Here is the answer to the rock paper scissors skunk thing:
The answer is 20% rock, 60% paper, and 20% scissors. You are probably thinking pssh that can't be right, but it is actually easy to verify that it is correct using the assertion mentioned earlier: "this is the only strategy such that there exist no other strategy that beats it more than 50% of the time." Although since weight of winning with rock over scissors is +3 instead of 1, it needs to be reworded to "this is the only strategy such that there exist no other strategy that has a positive expected score against it."
Here's how to check it.
rock v the strat:
strat choose rock 20%, but score diff is 0 since tie
strat chooses paper 60%, so 0.6 * -1 (for loss)
strat chooses scissors 20%, so 0.2 * 3 (3 for skunk)
add them up ======================================
equals 0
This means that if they choose rock against your strat on average the net score difference is 0.

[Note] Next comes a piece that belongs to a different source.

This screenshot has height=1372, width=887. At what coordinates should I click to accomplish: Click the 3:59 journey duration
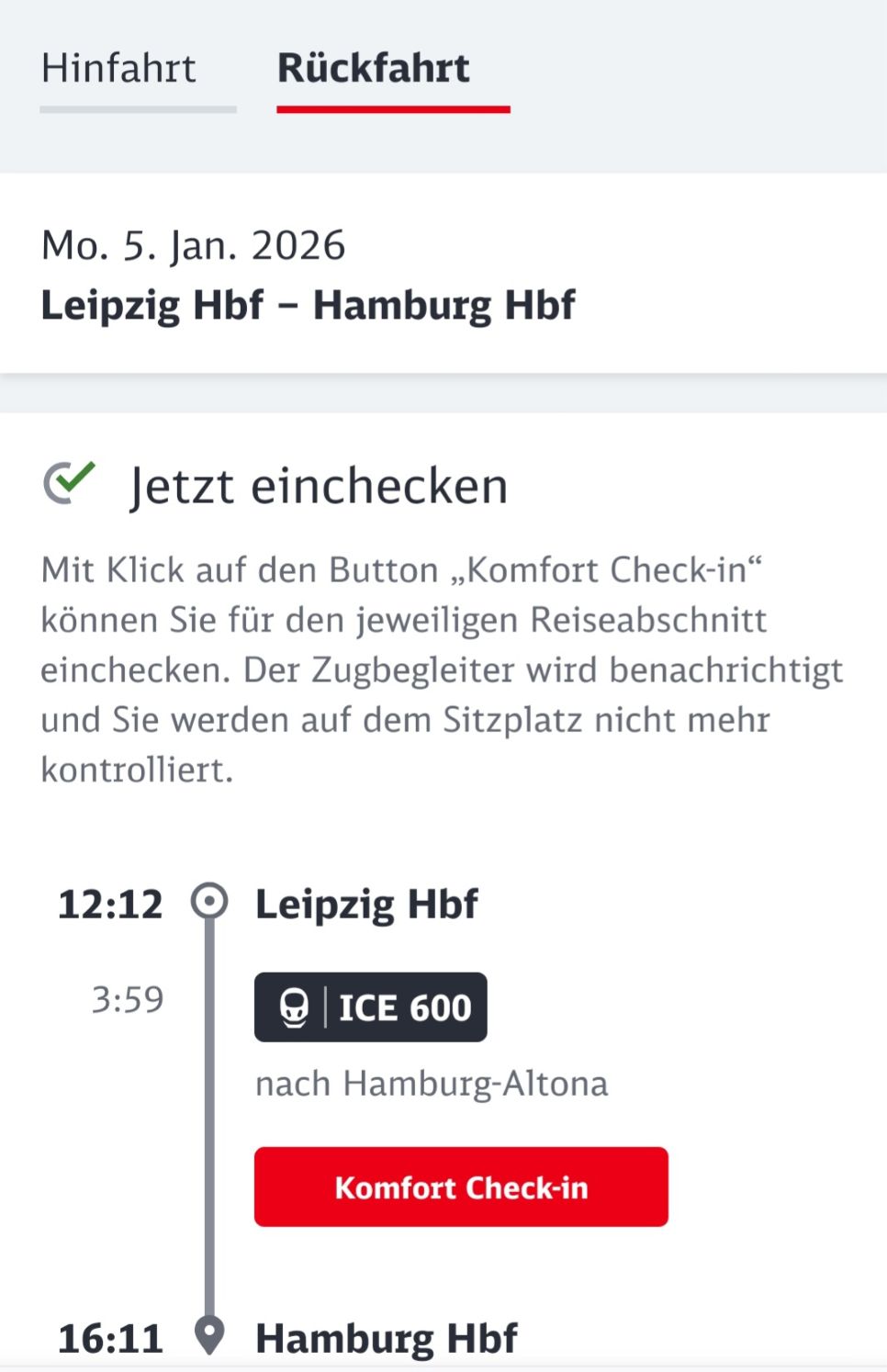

Repeat for paper: 20% * 1 + 60% * 0 + 20% * -1 = 0
Repeat for scissors: 20% * -3 + 60% * 1 + 20% * 0 = 0
This means that no matter what they choose they cannot beat you on average. You are probably thinking that's nice, but even if they have an inferior strategy, using this will not actually give you an advantage, it will just tie. That is exactly correct. This only tells you how to be unbeatable on average not how to exploit other players tendencies. If you know your opponents tendencies, you can calculate which build you should use against them by just choosing the one that has the highest expected win average. The only time it pays to use a randomized starting build, is when your opponent knows your tendencies and you want to give him no option that on average beats you.
For all this to work we need better estimations of one build versus another. This is where I need your help. You don't have to redo the whole table, if you just say stuff like "I think at the pro level 9 pool has a 40% chance of beating 12 pool." If you are someone awesome like incontrol or midian you don't even need to explain why (other people do though).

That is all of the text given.